--- SHORT TASK ---
Show each line of the entries below that contains the word "with".

--- INPUT DATA ---
━━━━
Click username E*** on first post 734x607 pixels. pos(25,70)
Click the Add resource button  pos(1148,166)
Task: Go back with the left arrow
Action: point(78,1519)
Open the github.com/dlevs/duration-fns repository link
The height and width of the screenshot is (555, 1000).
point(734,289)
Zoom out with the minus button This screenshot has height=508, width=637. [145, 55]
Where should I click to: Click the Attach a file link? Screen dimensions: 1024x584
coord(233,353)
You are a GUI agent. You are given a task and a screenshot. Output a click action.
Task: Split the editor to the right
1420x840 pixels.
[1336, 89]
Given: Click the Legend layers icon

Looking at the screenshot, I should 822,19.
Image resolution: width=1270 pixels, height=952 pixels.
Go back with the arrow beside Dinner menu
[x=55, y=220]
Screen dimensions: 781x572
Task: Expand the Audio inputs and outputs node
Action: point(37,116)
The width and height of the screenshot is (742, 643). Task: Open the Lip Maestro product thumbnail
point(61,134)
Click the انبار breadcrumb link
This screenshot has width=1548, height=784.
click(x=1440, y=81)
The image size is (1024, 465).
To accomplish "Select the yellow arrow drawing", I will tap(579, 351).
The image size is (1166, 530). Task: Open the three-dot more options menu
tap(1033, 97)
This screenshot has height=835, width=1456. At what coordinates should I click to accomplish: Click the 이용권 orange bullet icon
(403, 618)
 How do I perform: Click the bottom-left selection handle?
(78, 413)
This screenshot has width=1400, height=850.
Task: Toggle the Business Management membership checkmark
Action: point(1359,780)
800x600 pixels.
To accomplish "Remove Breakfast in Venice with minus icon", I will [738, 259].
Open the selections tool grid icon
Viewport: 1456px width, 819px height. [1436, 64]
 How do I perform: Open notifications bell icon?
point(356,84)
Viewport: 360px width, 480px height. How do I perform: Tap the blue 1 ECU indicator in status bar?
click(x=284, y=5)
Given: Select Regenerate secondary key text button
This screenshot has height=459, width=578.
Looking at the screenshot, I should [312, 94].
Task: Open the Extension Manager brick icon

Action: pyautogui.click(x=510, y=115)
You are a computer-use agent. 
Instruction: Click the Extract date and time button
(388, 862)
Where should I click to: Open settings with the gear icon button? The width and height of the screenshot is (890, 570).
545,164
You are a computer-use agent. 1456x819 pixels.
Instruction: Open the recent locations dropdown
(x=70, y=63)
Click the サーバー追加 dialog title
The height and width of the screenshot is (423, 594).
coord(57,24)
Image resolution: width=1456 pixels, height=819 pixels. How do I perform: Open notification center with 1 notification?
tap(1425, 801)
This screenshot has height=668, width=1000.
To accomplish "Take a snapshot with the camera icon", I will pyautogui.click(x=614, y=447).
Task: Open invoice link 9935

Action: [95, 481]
━━━━
--- EXPECTED ANSWER ---
Task: Go back with the left arrow
Zoom out with the minus button This screenshot has height=508, width=637. [145, 55]
Go back with the arrow beside Dinner menu
To accomplish "Remove Breakfast in Venice with minus icon", I will [738, 259].
Where should I click to: Open settings with the gear icon button? The width and height of the screenshot is (890, 570).
Image resolution: width=1456 pixels, height=819 pixels. How do I perform: Open notification center with 1 notification?
To accomplish "Take a snapshot with the camera icon", I will pyautogui.click(x=614, y=447).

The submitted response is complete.